The Wanderer inverseparadox at comcast.net
Tue Dec 20 07:41:53 CET 2005


On 12/19/2005 04:48 AM, WireSpot wrote:

> I'm having a problem described once before by someone on the list:
> http://archives.free.net.ph/message/20051106.140616.760437b4.en.html
> 
> Problem: with certain MP4 containers, with track 1 = X264 video and
> track 2 = MP3 audio, I get audio artefacts (all kinds of blips, snaps
> and "water splashes") and sequences repeat themselves over and over
> several times before moving on. The sync is generally good, but
> riddled with these problems.

The internal MPlayer demuxer for MP4 files has some holes in its
understanding of what constitutes an audio stream. Use '-demuxer 35' to
tell MPlayer to use the libavformat demuxer, and the audio should play
back fine.

The only MP4 files I have for which I need to use that option also have
a somewhat unusual internal label for the audio stream, such that
libavformat will not detect it as MP3; for those files, I have to also
specify '-ac +ffmp3'.

The libavformat demuxer also appears to have a mistaken idea of what
frame rate the files I have should be played back at; it plays them at
30000/1001, which is much too fast. Specifying '-fps 24000/1001' fixes
the problem, without introducing any new ones.

The things you describe as resulting from your experiments with the
files seem to match up with my own experiences (the -dumpaudio bit in
particular), although I haven't encountered repeating sequences - just
the audio artifacts.

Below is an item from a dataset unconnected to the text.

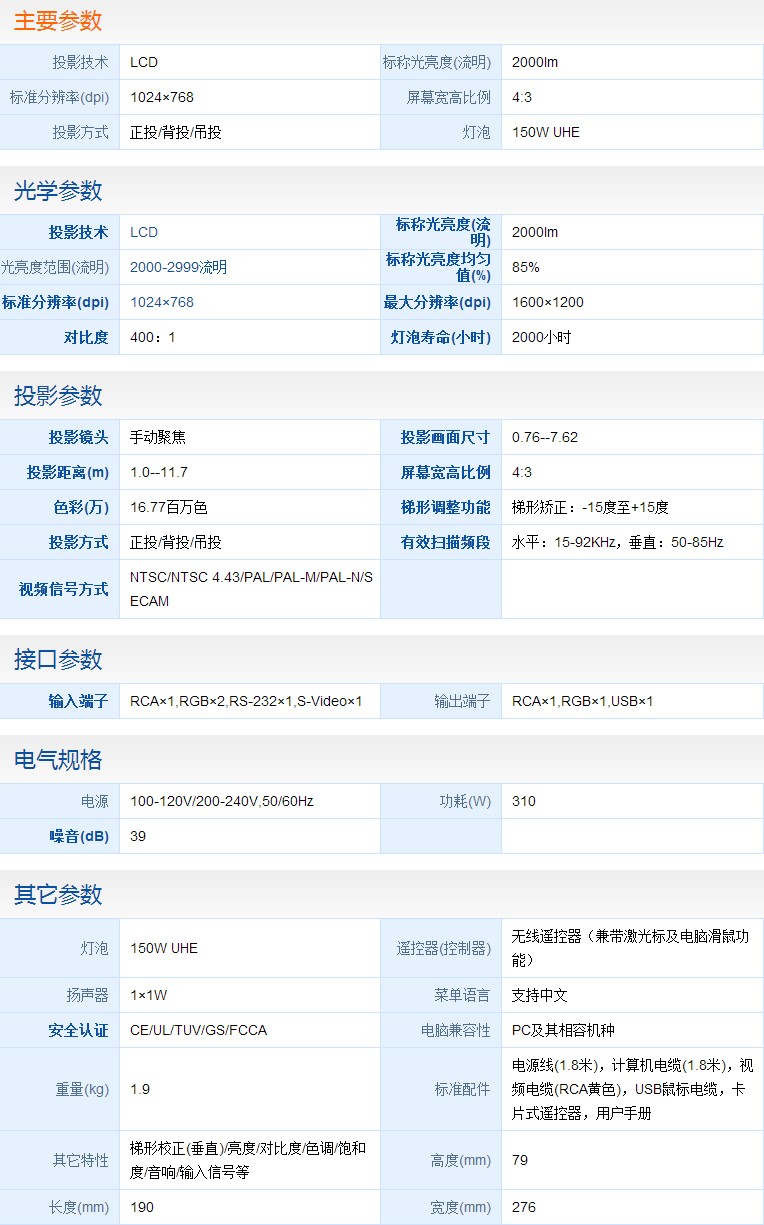Open the 有效扫描频段 label link
Viewport: 764px width, 1225px height.
coord(445,542)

It's likely that you're encountering the same
problem. (For that matter, you're most likely also working with the
exact same source files.)

> I also tried muxing with mencoder with "-oac copy -ovc copy
> -audiofile" from the video and audio track, but the resulting AVI has
> bad A/V sync and crashes MPlayer.

If you specify the three above options before the input filename, then
instead of crashing, the output file will be truncated to about 35MB (I
think) when MEncoder halts with "too many audio packets in the buffer".
If you replace '-oac copy' with '-oac mp3lame -lameopts vbr:br=128' the
resulting file should be just fine; when I've done that in my fiddling
around, I have been unable to hear the slight reduction in audio
quality.

> I can always transcode the video into some other codec, but that kind
> of defies the whole purpose of X264, not to mention it would take
> lots of time and possibly look worse.

The video isn't even the problem; the problem is partly in the demuxers
available to MPlayer and partly in the nonstandard audio ID of the
files.

-- 
       The Wanderer

Warning: Simply because I argue an issue does not mean I agree with any
side of it.

Secrecy is the beginning of tyranny.